Building your site’s custom CTR curve
This guide details how to generate custom Click-Through Rate (CTR) curves using data from Google Search Console. In doing this we’ll be able to:
- Identify outliers to find queries that result in unusually high and low click-through rates for your site.
- Make personalized forecasts of ranking change impacts.
- Measure the effect of improvements made to title tags, meta descriptions and rich results.
We’ll use a Google Sheets add-on to access the Search Console API and extract data, then proceed with the analysis in Excel.
If you’re on board then go ahead and log into your Google Search Console Account and follow the steps below to extract data through the API!

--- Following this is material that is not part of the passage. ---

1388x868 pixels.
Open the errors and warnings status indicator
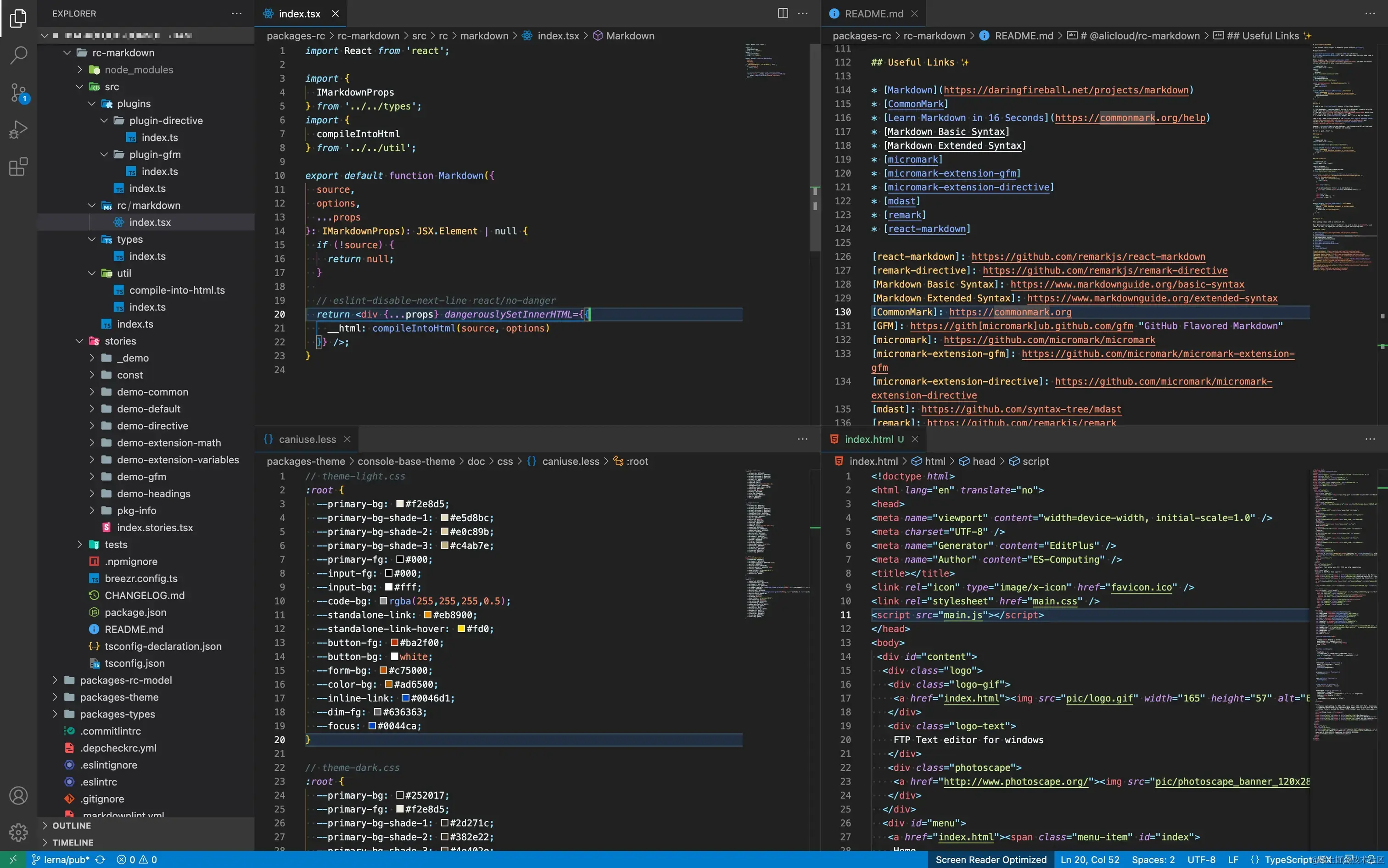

If you need some convincing, consider the following eCommerce-site example to illustrate the potential usefulness of this analysis.
- After plotting the CTR curve you see outlier pages that have unusually low CTR. You notice these pages have poor meta descriptions and no rich markup.
- To formulate a business case for implementing better meta-descriptions and rich markup, you forecast the increase in clicks to those pages. Using the site’s custom CTR curve (rather than generic or legacy click-curve data, e.g. AOL) you can maximize the accuracy of this forecast.
- Your proposed changes end up getting implemented. A few months pass and you want to see the effects. Generating the new CTR curve for the optimized pages, you see a marketable improvement compared to before. Your work has paid off and you have the data to prove it.
Part 1: Extract Data from Search Console
Firstly, we need to release data from the confines of Search Console, a task easily accomplished using the Search Analytics add-on for Google Sheets.
If you already have this installed, open up a new sheet and skip to Step 2. Otherwise, continue with Step 1.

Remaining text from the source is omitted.